Doolittle is a census-designated place (CDP) in Hidalgo County, Texas. The population was 2,769 at the 2010 United States Census. It is part of the McAllen–Edinburg–Mission Metropolitan Statistical Area.

Geography
Doolittle is located at  (26.364570, -98.121522).

According to the United States Census Bureau, the CDP has a total area of , all land.

Demographics
As of the census of 2000, there were 2,358 people, 543 households, and 508 families residing in the CDP. The population density was 554.2 people per square mile (213.7/km2). There were 599 housing units at an average density of 140.8/sq mi (54.3/km2). The racial makeup of the CDP was 46.48% White, 0.08% African American, 0.25% Native American, 0.08% Asian, 50.81% from other races, and 2.29% from two or more races. Hispanic or Latino of any race were 95.97% of the population.

There were 543 households, out of which 68.5% had children under the age of 18 living with them, 76.1% were married couples living together, 13.3% had a female householder with no husband present, and 6.4% were non-families. 5.0% of all households were made up of individuals, and 2.4% had someone living alone who was 65 years of age or older. The average household size was 4.34 and the average family size was 4.50.

In the CDP, the population was spread out, with 43.3% under the age of 18, 12.0% from 18 to 24, 28.4% from 25 to 44, 13.2% from 45 to 64, and 3.1% who were 65 years of age or older. The median age was 22 years. For every 100 females, there were 97.8 males. For every 100 females age 18 and over, there were 96.2 males.

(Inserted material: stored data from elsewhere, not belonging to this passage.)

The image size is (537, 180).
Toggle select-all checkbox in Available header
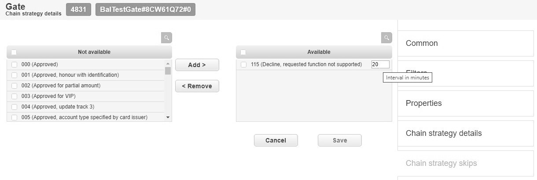(x=243, y=52)
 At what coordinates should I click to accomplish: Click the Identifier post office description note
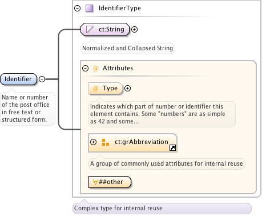click(x=27, y=109)
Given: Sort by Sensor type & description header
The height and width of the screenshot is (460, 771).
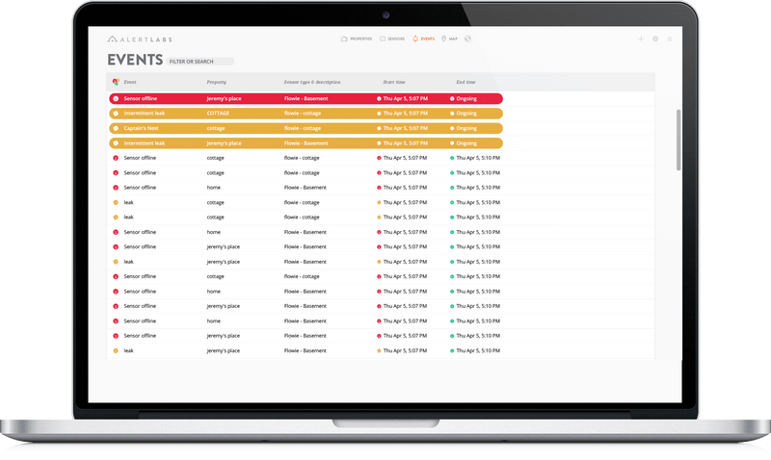Looking at the screenshot, I should [311, 82].
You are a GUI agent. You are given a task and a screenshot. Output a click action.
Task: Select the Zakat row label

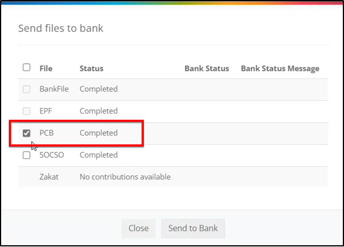(49, 177)
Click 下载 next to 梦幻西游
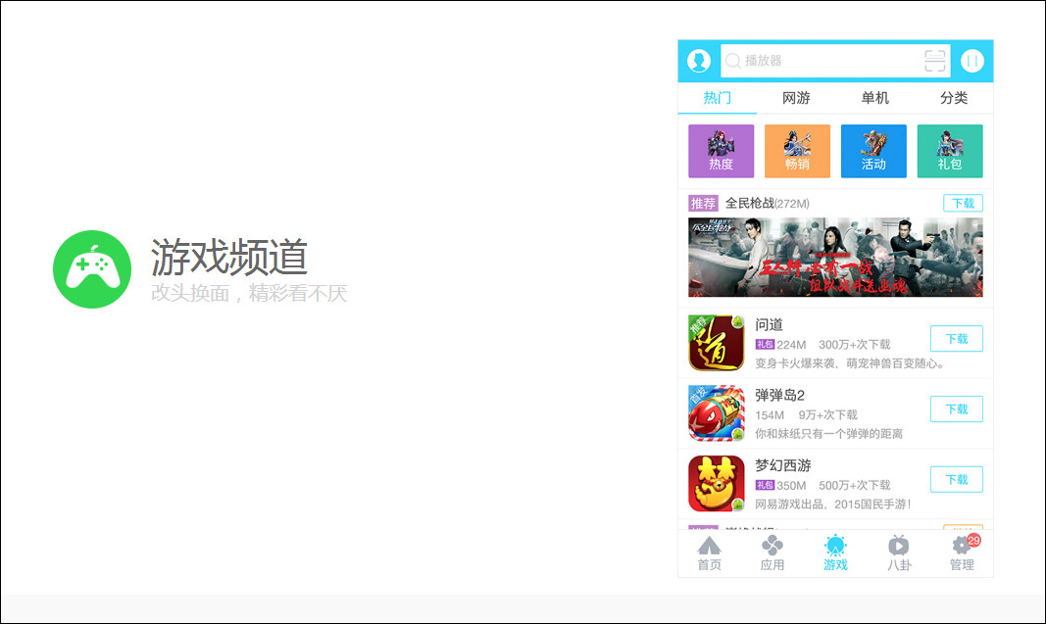This screenshot has height=624, width=1046. (x=956, y=479)
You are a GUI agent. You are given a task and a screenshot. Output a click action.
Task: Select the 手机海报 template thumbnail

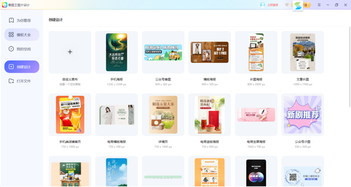point(116,52)
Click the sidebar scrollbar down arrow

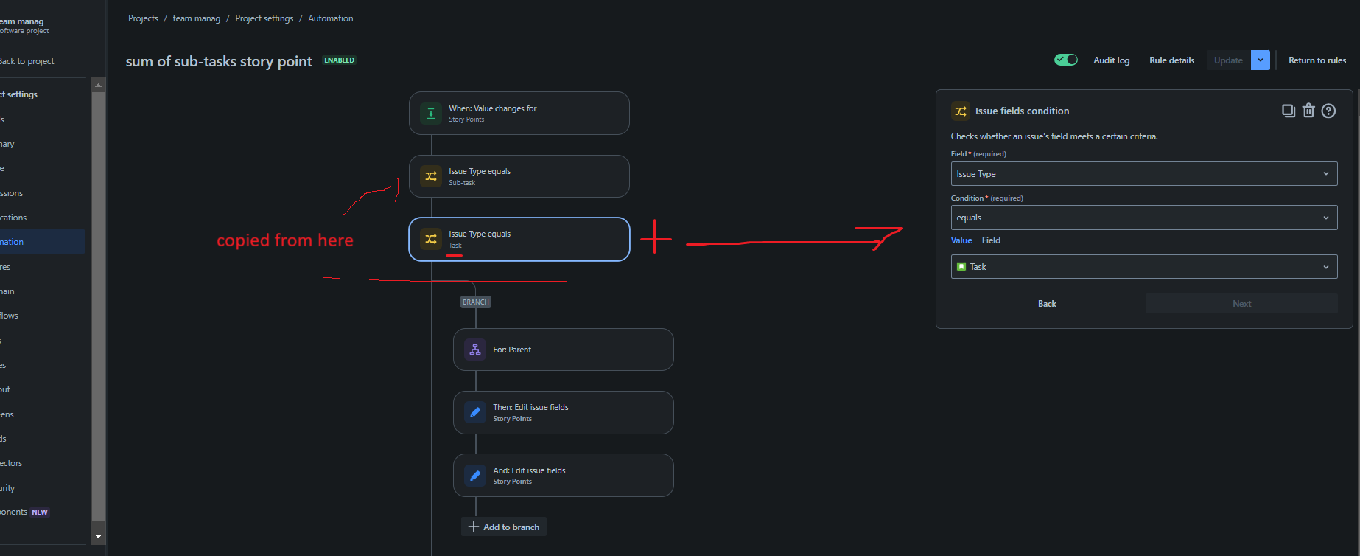98,536
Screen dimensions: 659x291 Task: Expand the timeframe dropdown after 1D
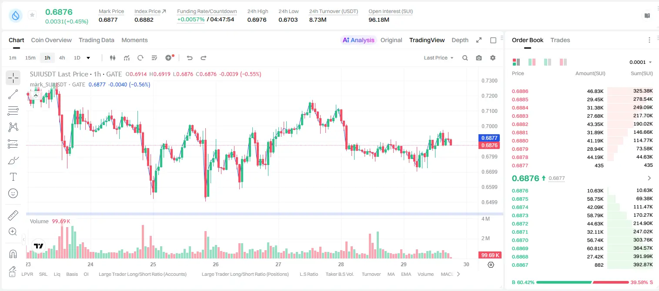pos(88,58)
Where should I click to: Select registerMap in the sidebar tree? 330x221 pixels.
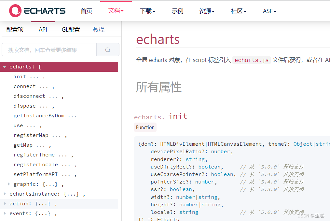click(x=31, y=135)
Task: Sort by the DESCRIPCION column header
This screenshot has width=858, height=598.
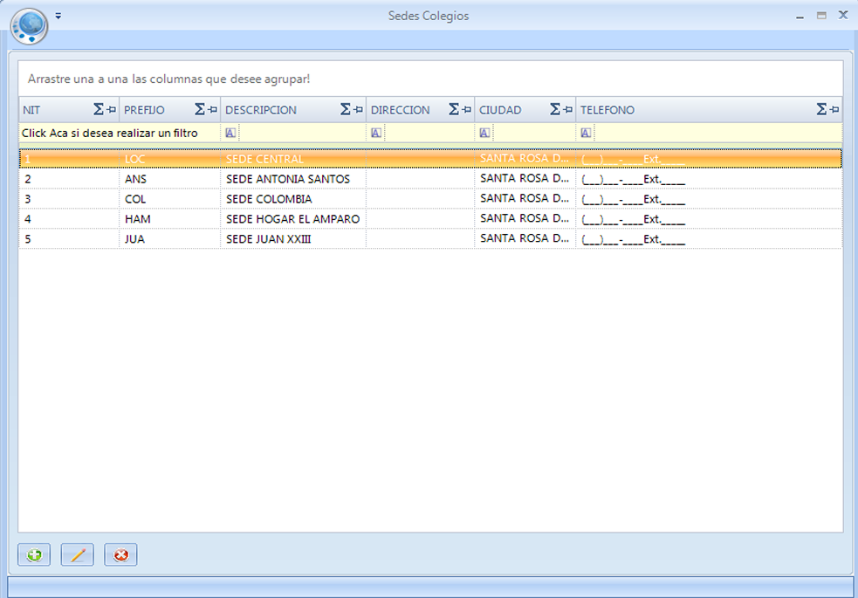Action: (x=271, y=110)
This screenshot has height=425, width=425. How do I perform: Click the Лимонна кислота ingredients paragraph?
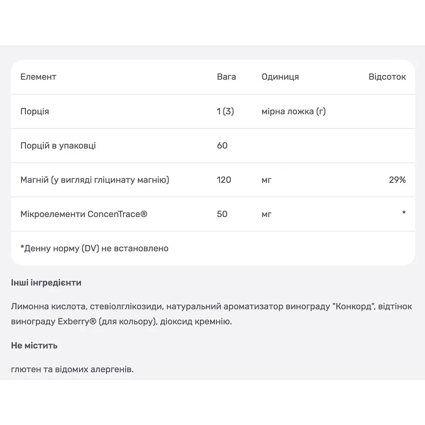pyautogui.click(x=211, y=314)
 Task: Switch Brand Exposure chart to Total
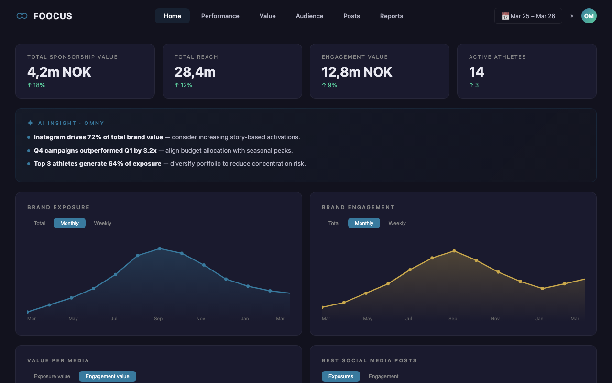39,223
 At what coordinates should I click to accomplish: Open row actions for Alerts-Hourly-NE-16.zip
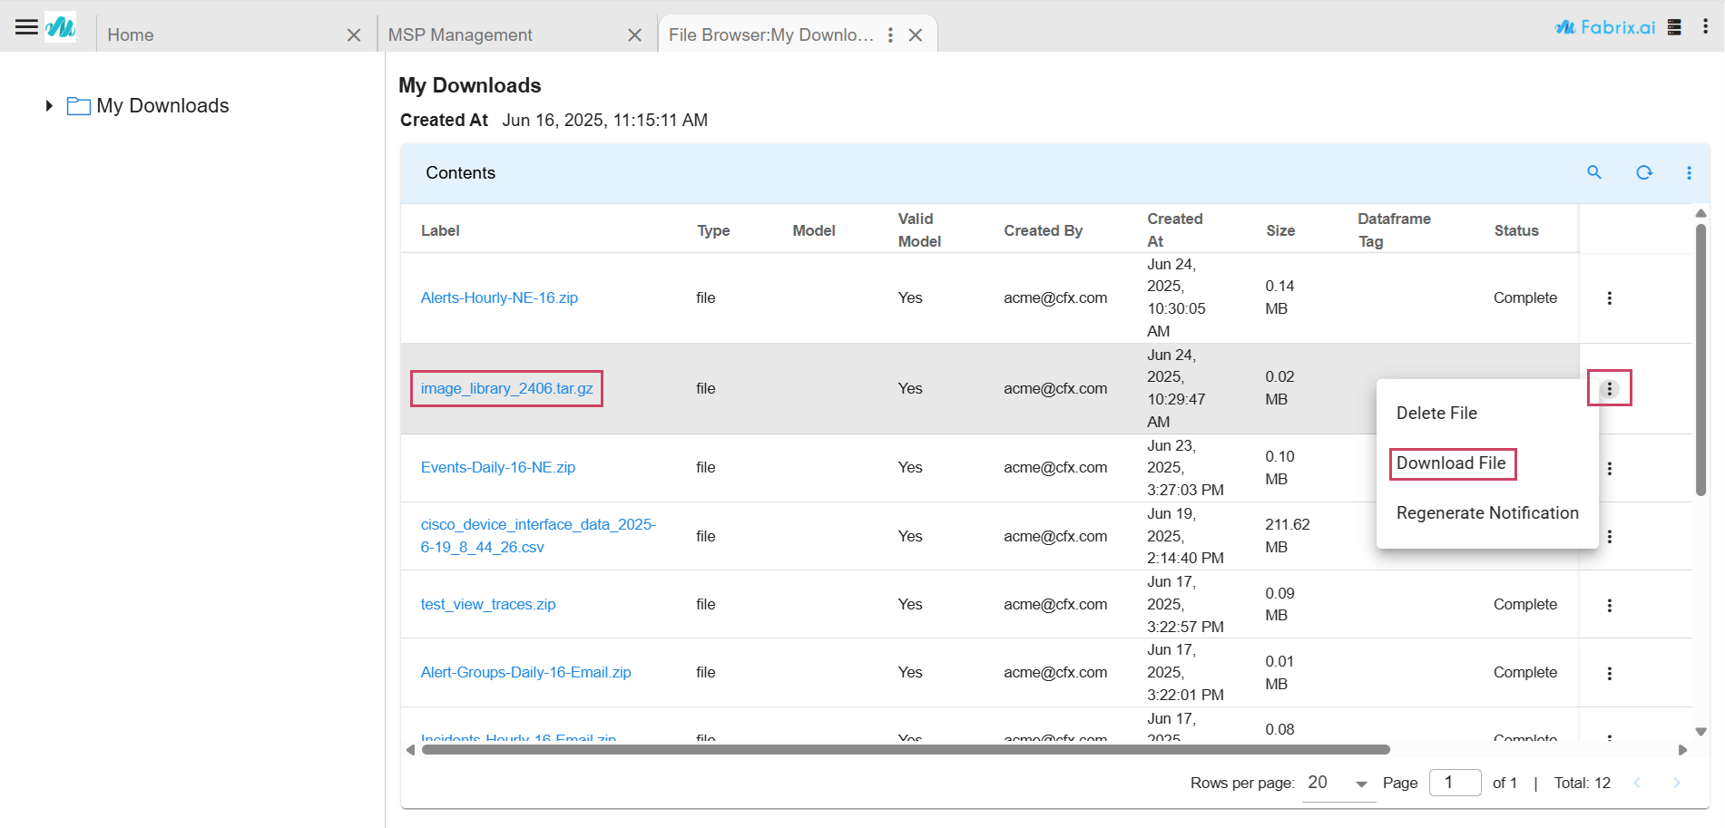pos(1609,298)
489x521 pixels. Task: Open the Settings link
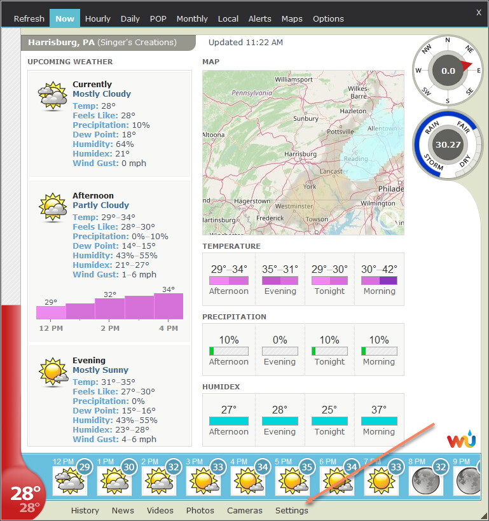pyautogui.click(x=292, y=510)
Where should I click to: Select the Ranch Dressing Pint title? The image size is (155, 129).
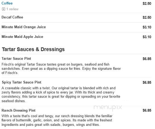click(x=18, y=110)
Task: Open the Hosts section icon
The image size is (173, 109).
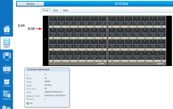Action: (x=7, y=56)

The median income for a household in the CDP was $23,403, and the median income for a family was $24,792. Males had a median income of $15,469 versus $14,853 for females. The per capita income for the CDP was $6,349. About 35.9% of families and 41.1% of the population were below the poverty line, including 47.6% of those under age 18 and 56.4% of those age 65 or over.

Education
Doolittle is served by the Edinburg Consolidated Independent School District (ECISD).

Zoned elementary campuses serving sections include Crawford Elementary School and Monte Christo Elementary School (grades PK-5), All residents are zoned to Harwell Middle School(6-8), and Economedes High School (9-12).

In addition, South Texas Independent School District operates magnet schools that serve the community.

All of Hidalgo County is in the service area of South Texas College.